[start Data for this exercise]

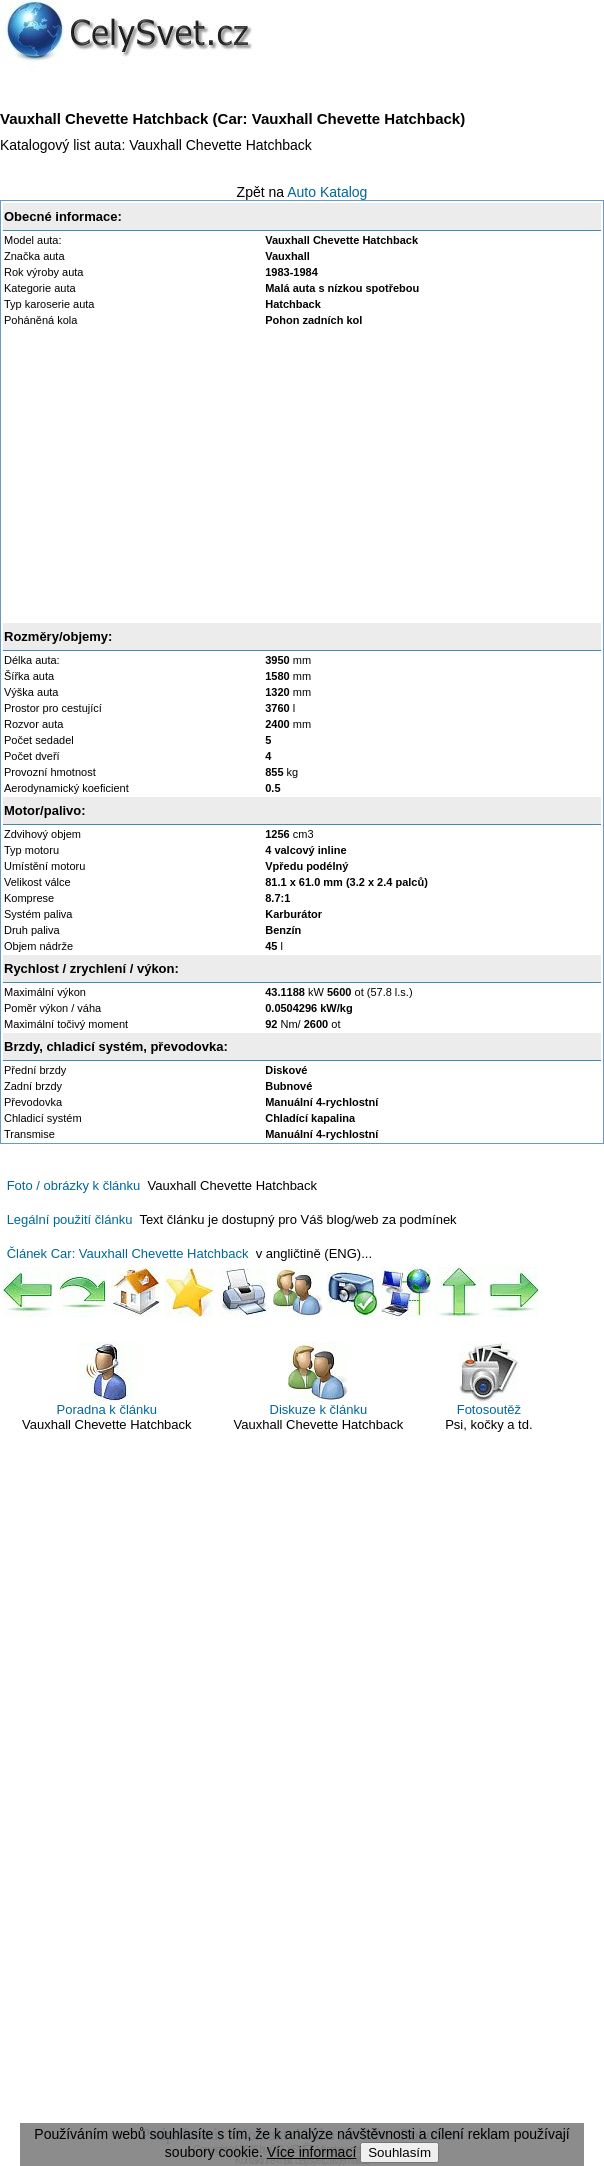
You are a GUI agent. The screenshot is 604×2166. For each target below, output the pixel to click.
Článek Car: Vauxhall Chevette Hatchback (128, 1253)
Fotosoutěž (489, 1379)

[end Data for this exercise]
[start Data for this exercise]

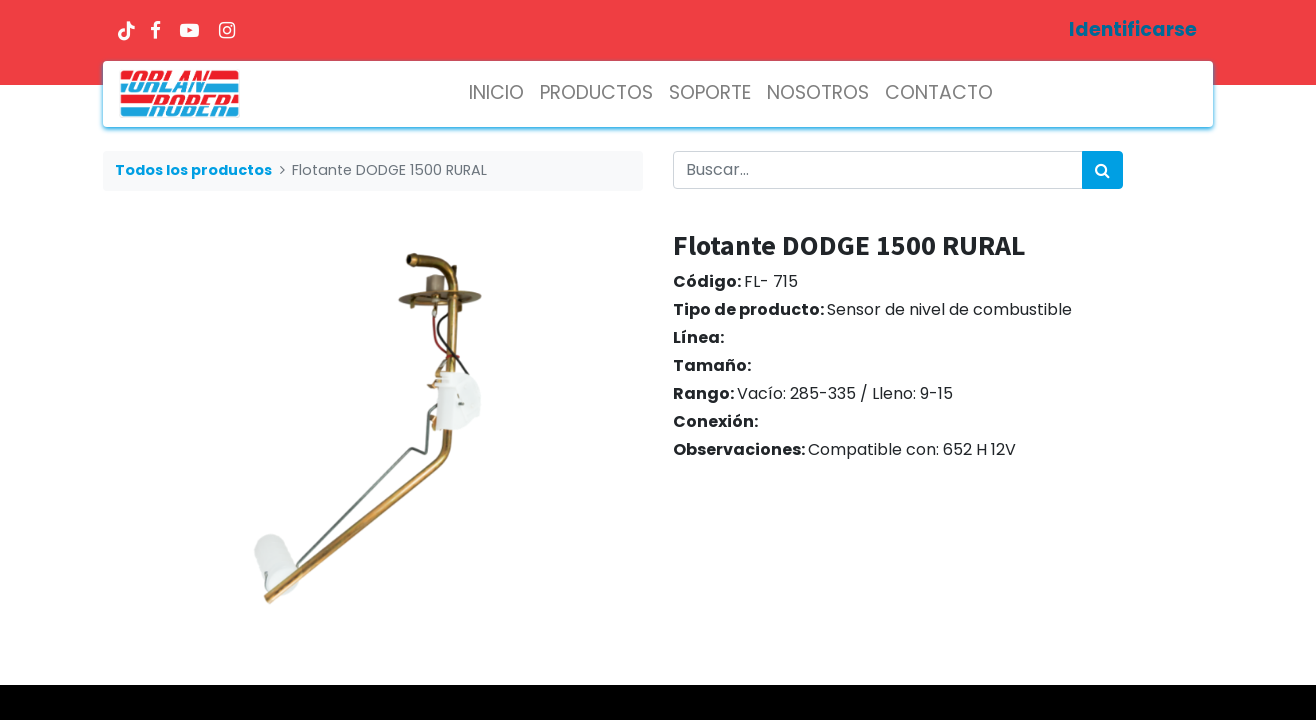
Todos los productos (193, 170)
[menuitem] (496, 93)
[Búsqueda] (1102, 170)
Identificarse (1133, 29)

[end Data for this exercise]

■ **Stated exercise**
Format the lines from the line with "Todos los productos (193, 170)" to the line with "Identificarse (1133, 29)", both included, as a JSON list of strings with one string per line and blank lines omitted.

■ **Solution to the problem**
[
  "Todos los productos (193, 170)",
  "[menuitem] (496, 93)",
  "[Búsqueda] (1102, 170)",
  "Identificarse (1133, 29)"
]